··· SOURCE RECORDS ···

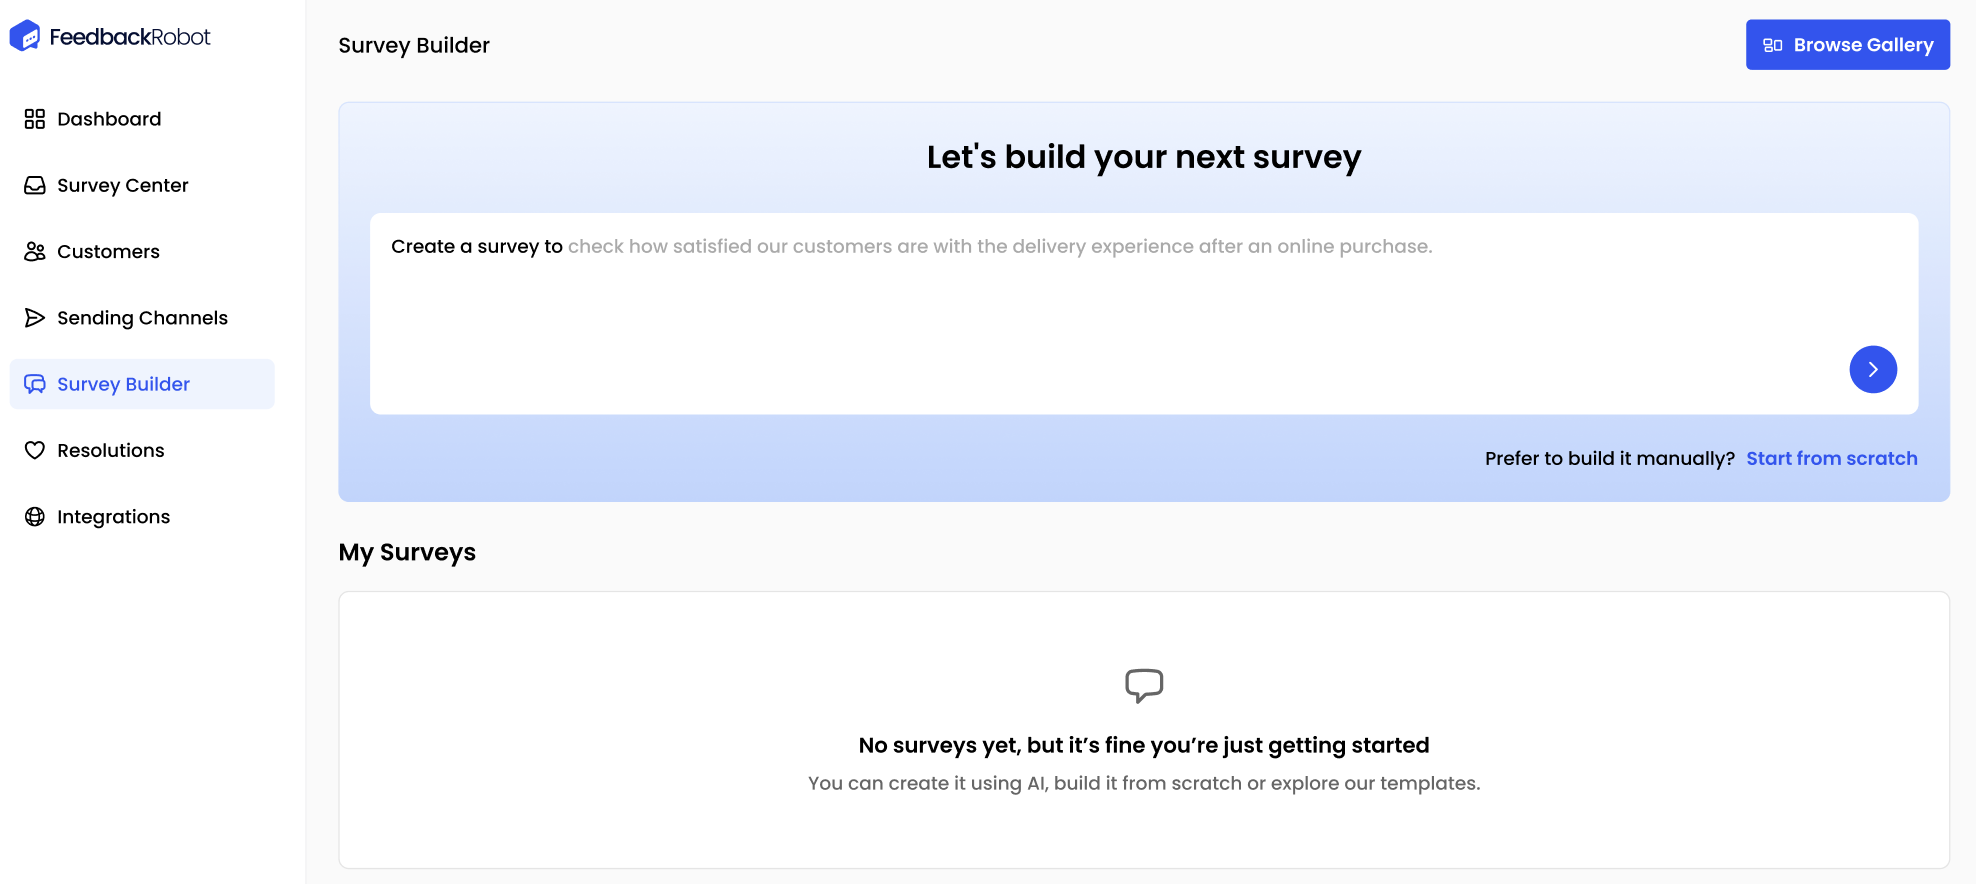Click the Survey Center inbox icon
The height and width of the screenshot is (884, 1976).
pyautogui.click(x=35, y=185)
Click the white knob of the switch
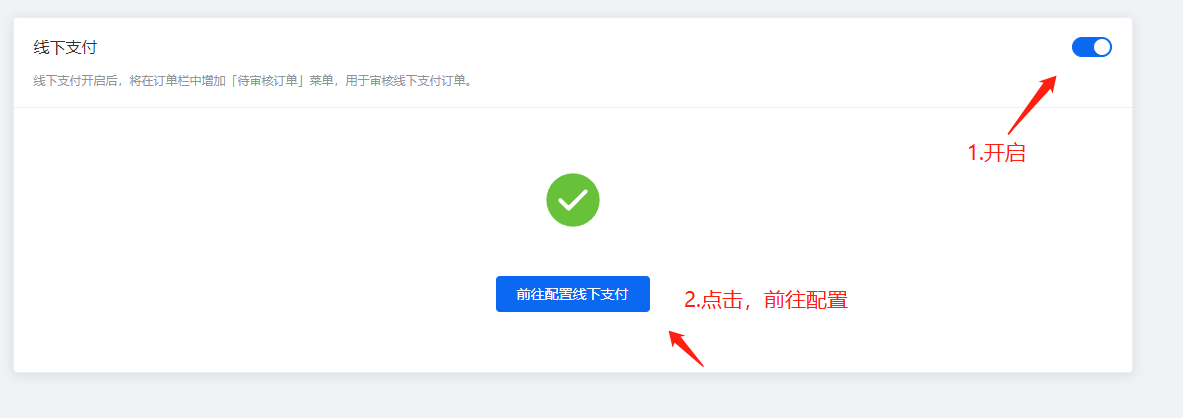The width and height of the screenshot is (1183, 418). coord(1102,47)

···
··· SOURCE RECORDS ···

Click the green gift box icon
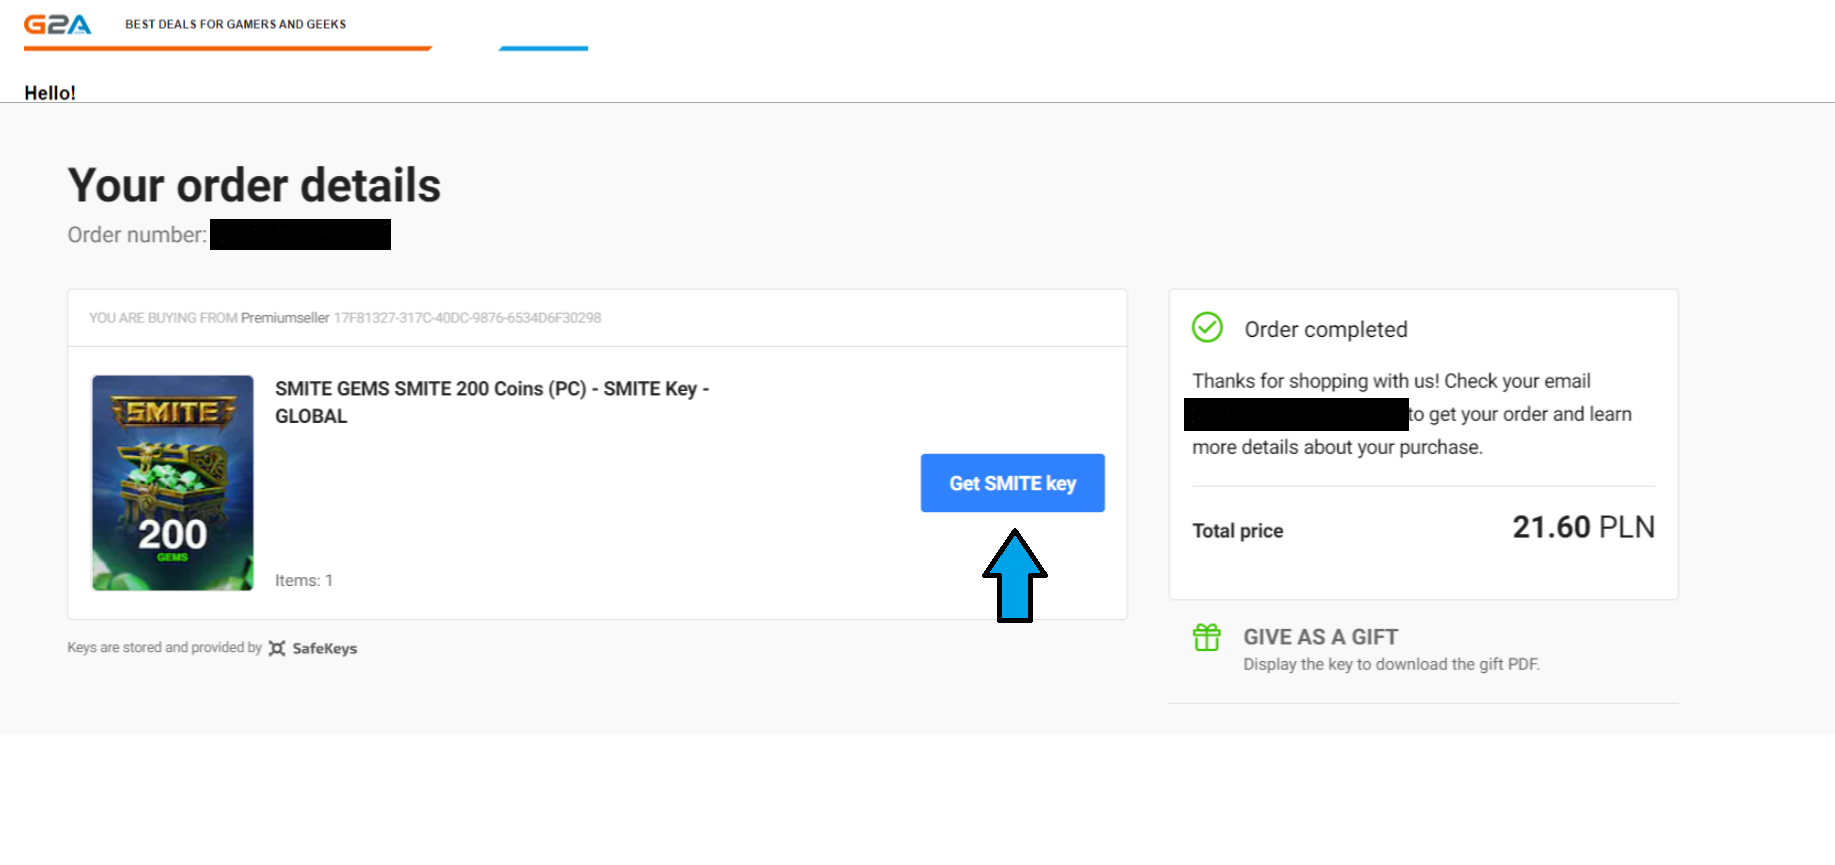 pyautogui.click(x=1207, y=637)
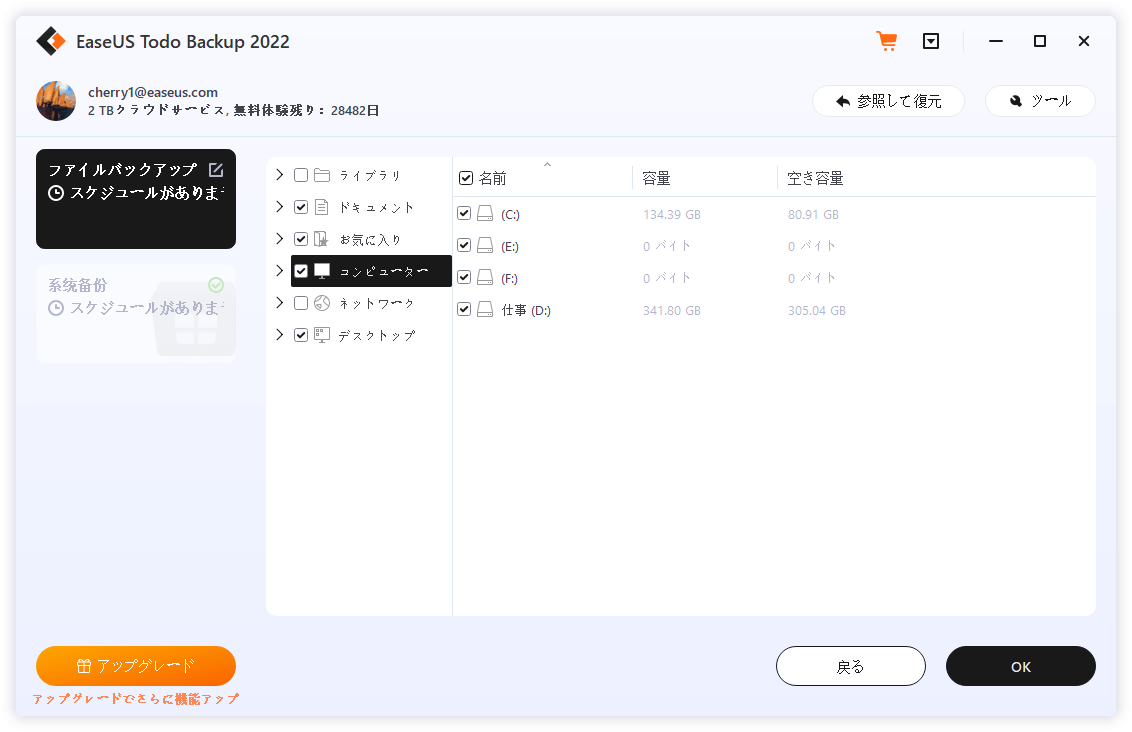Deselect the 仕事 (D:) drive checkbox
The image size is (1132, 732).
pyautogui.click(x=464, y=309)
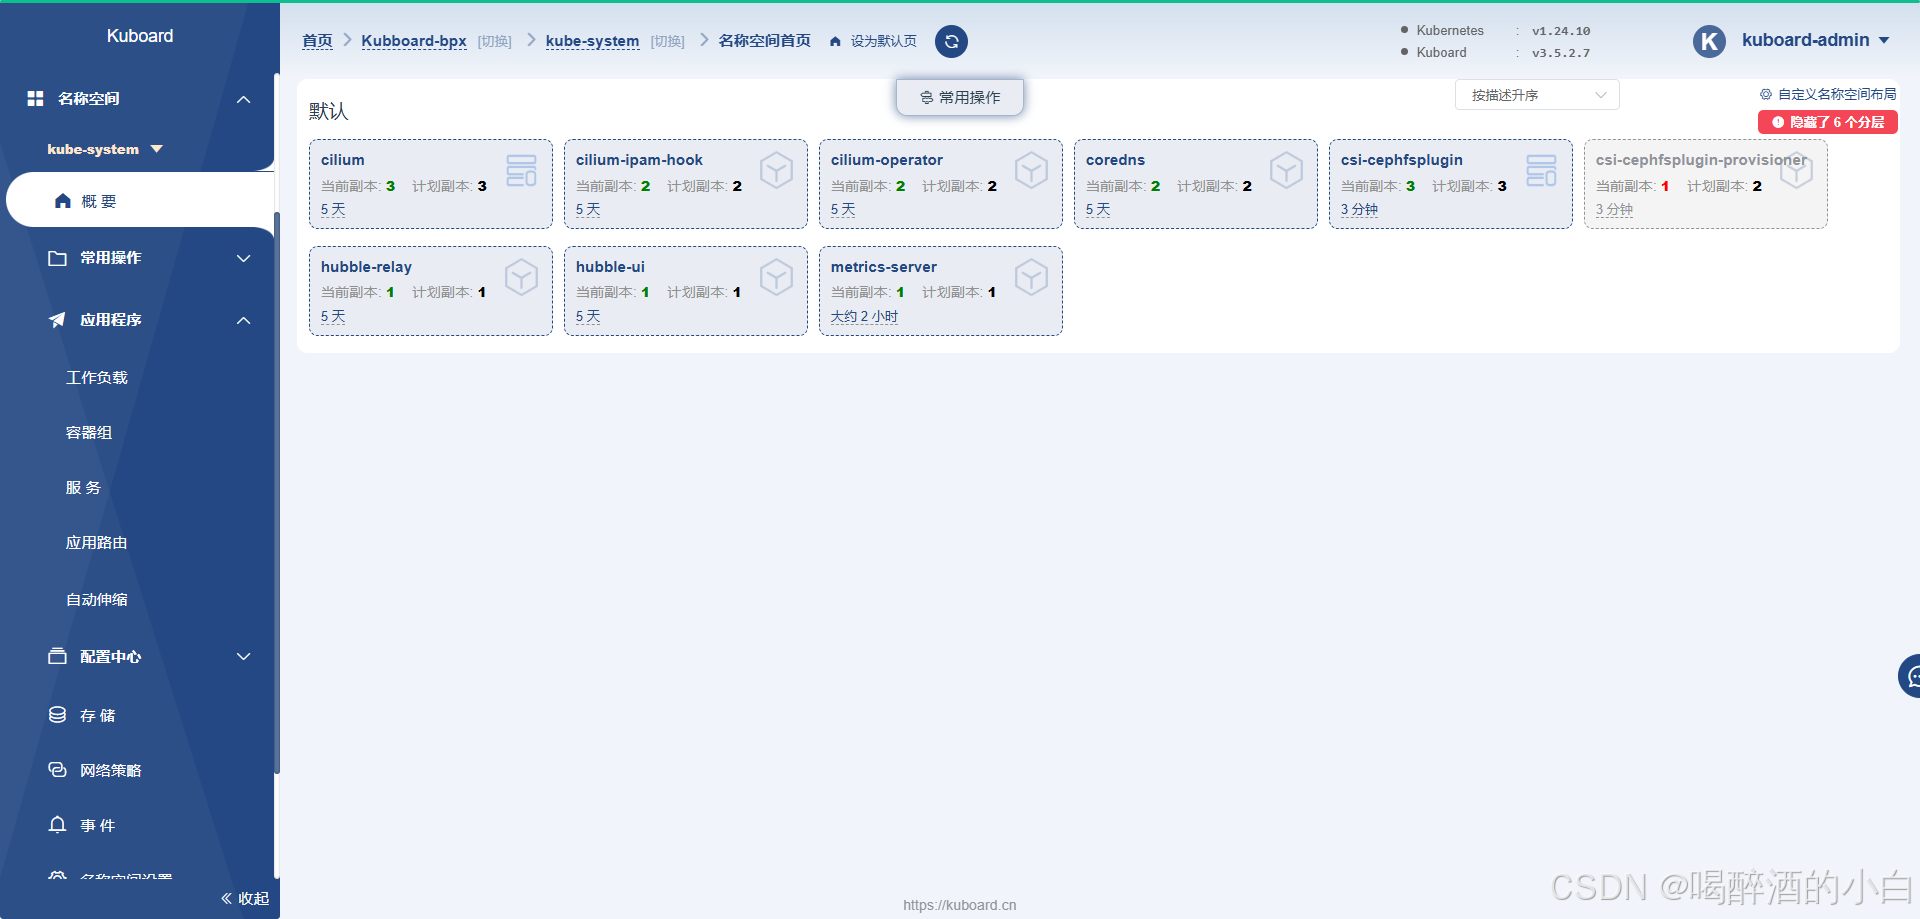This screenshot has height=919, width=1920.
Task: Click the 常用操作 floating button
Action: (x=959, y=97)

···
··· SOURCE RECORDS ···

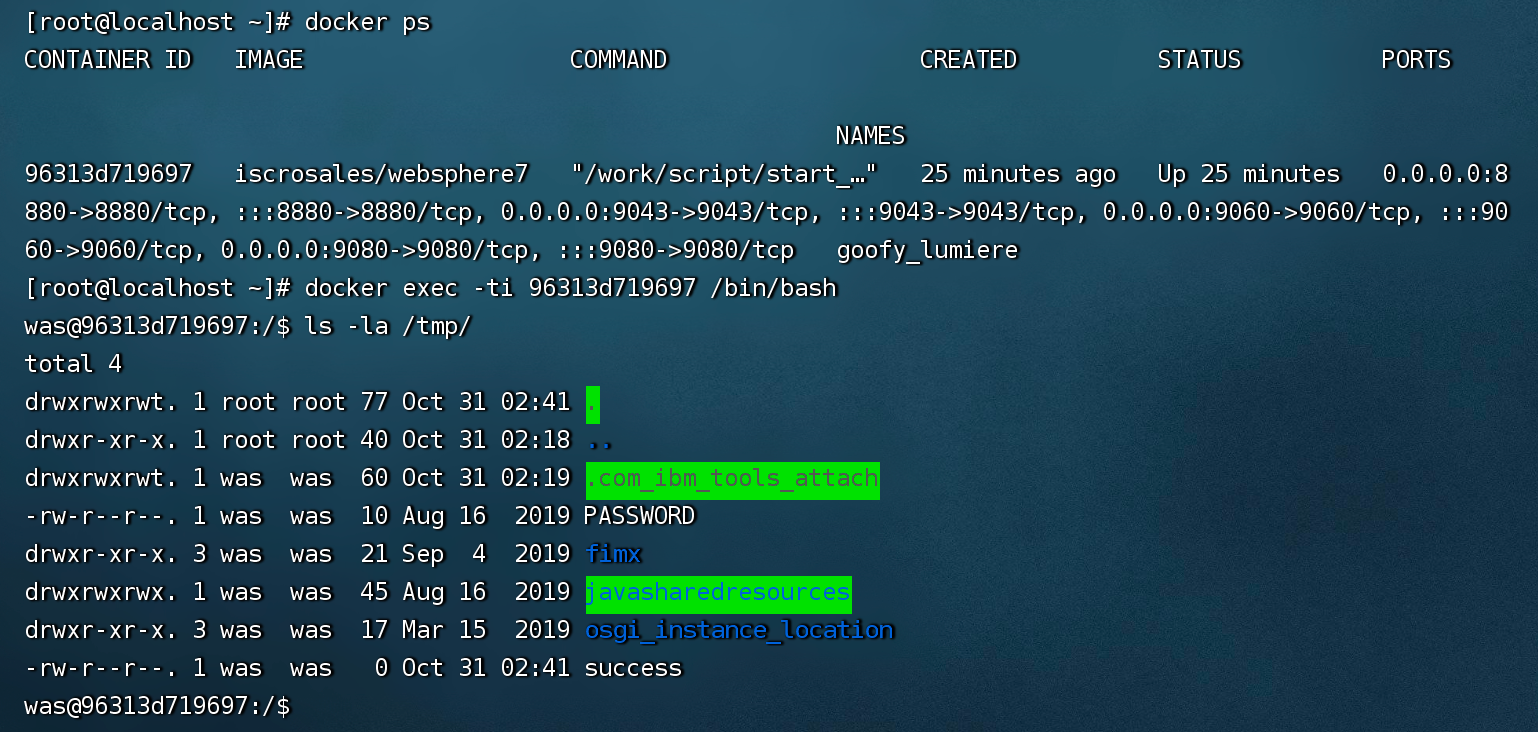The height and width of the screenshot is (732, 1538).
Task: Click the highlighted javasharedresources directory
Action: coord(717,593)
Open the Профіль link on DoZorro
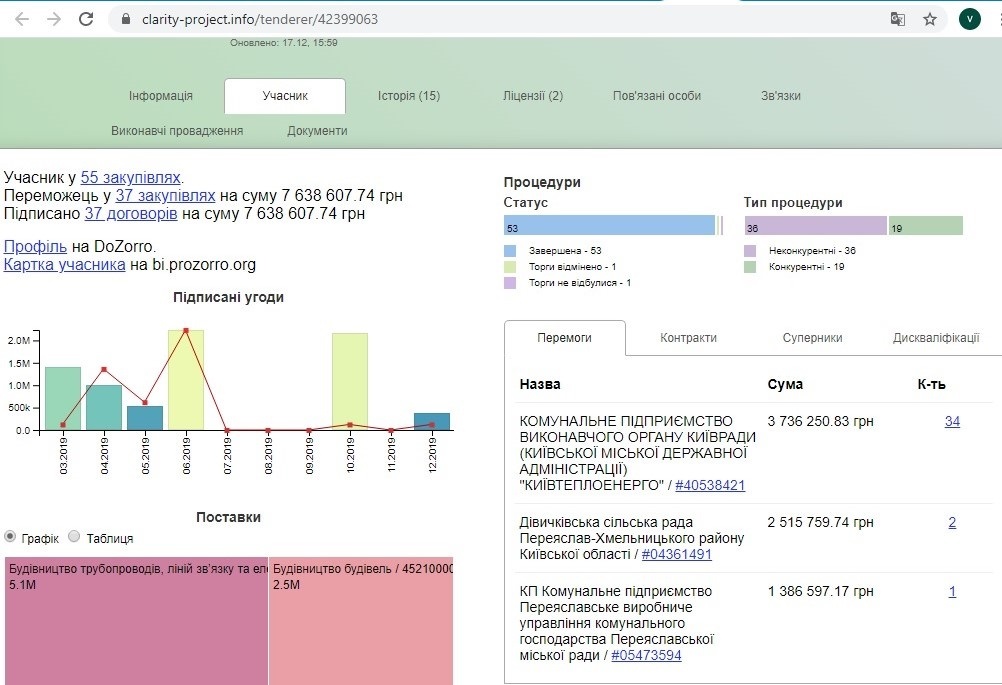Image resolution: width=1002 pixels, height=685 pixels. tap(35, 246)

···

== SHORT TASK ==
Put the lines into a Markdown table with the columns Row and Line, starting with the line that contains "Click the green gift box icon" and going on through the line that contains "Action: (x=959, y=97)". Leave out blank lines and the pictures.

== WRITTEN RESPONSE ==
| Row | Line |
|---|---|
| 1 | Click the green gift box icon |
| 2 |  pyautogui.click(x=1207, y=637) |
| 3 | Deselect the 仕事 (D:) drive checkbox |
| 4 | The image size is (1132, 732). |
| 5 | pyautogui.click(x=464, y=309) |
| 6 | This screenshot has height=919, width=1920. |
| 7 | Task: Click the 常用操作 floating button |
| 8 | Action: (x=959, y=97) |